The phrase “research had shown..” is a bit of a give-away. Instead read that as “the marketing muppets we paid too much money to recommended that..”.
Obviously no research was done. If it had it would have discovered what the ODT poll did in a single fucking day!
The trouble with marketing people is they are linear, short-term thinkers. Their World is one where you make a stimulus to get a reaction and if that doesn’t work make some more. Tradition has no place in that World.
Look back at the excerpts above. The old adage “throwing the baby out with the bathwater” comes to mind. Roger, bless him, affects to want to “grow the fan base” and “engage with the whole region”. Well Roger, the jersey you are chucking out has colours drawn from the rugby teams across the whole region. And you don’t grow your fan base by disrespecting the jersey all the existing fans have been supporting since 1996.
Which brings me to the final point. This quote from Roger:
“The Highlanders’ new playing strip is not an insult to past
teams, as the side does not have a tradition”

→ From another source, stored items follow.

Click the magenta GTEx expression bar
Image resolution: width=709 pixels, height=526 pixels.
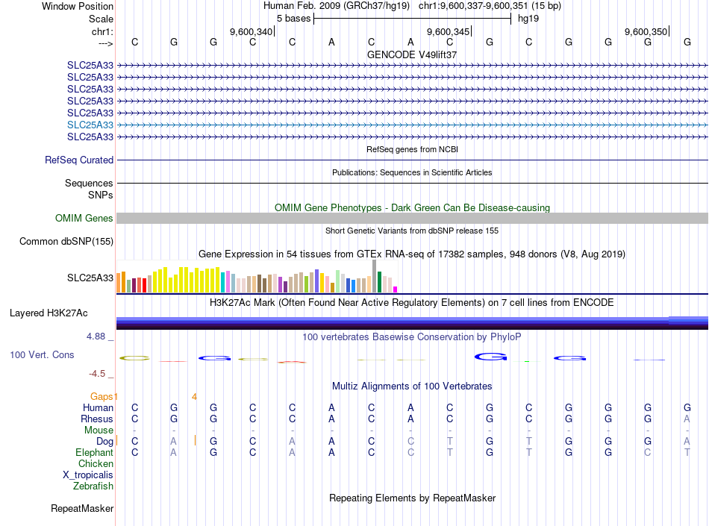point(396,289)
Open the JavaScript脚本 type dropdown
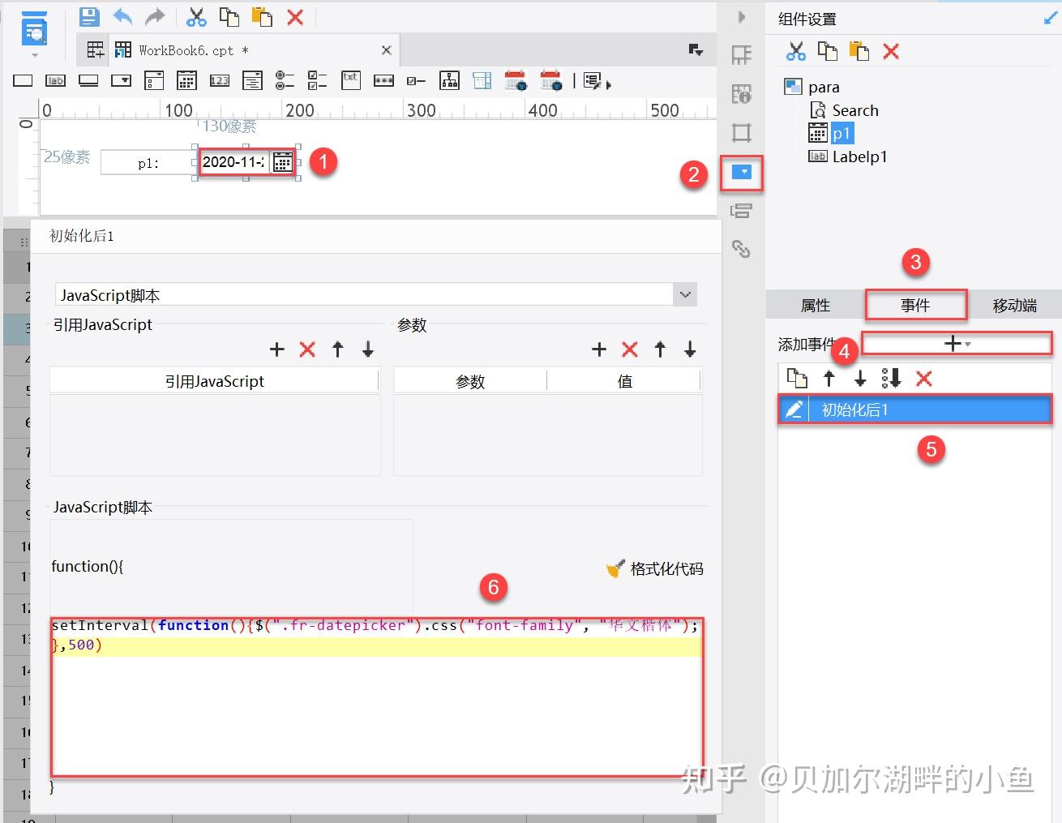This screenshot has height=823, width=1062. 684,294
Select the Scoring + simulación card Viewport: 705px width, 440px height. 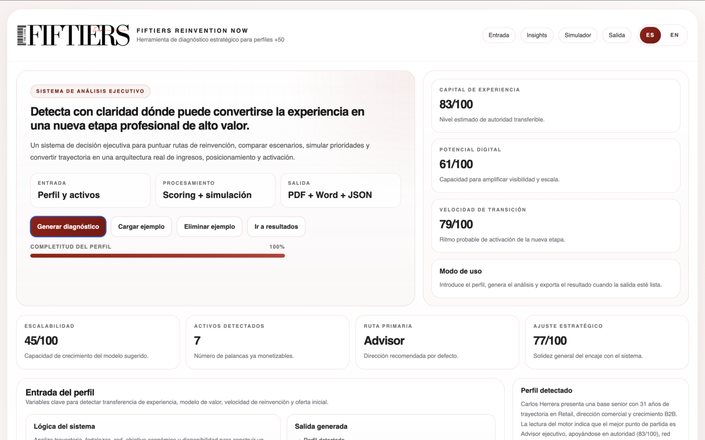coord(215,190)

When I read that I couldn’t believe the General Manager of the team could come out with such an outrageous statement. That’s the same as telling all of the fans which have supported The Highlanders over the 15 years of Super Rugby history that they’re nothing, they didn’t exist.
So the jersey has no tradition? The colours are blue for Otago RFU, founded 1881, maroon for Southland RFU, founded 1887, and gold for North Otago RFU, founded in 1904. This region-engaging colour scheme has been proudly worn by successive Highlanders teams for 15 years. If that isn’t tradition, and engaging the region, then I don’t know wtf is.
And what did Roger Clark imagine would happen when he announced that the team would be chucking that jersey away and running out in some hideous green creation inspired by some random marketing pratt’s wet dream? A brief thought as to what the Black Jersey the All Blacks wear means to us should have been enough to remind him that, yes, fans DO relate to a jersey, and they DO care about it and invest emotional ties in it.
And yes, 15 years of a jersey created with 120-plus years of rugby tradition in the region behind it does matter.
Now it’s down to Roger Clark. Will he accept what the fans are telling him, or will he ignore them?
I hope that this green abomination gets thrown in the dumpster. You can’t buy tradition, or manufacture it, but you can trample it into oblivion.
Once it’s gone, it’s gone.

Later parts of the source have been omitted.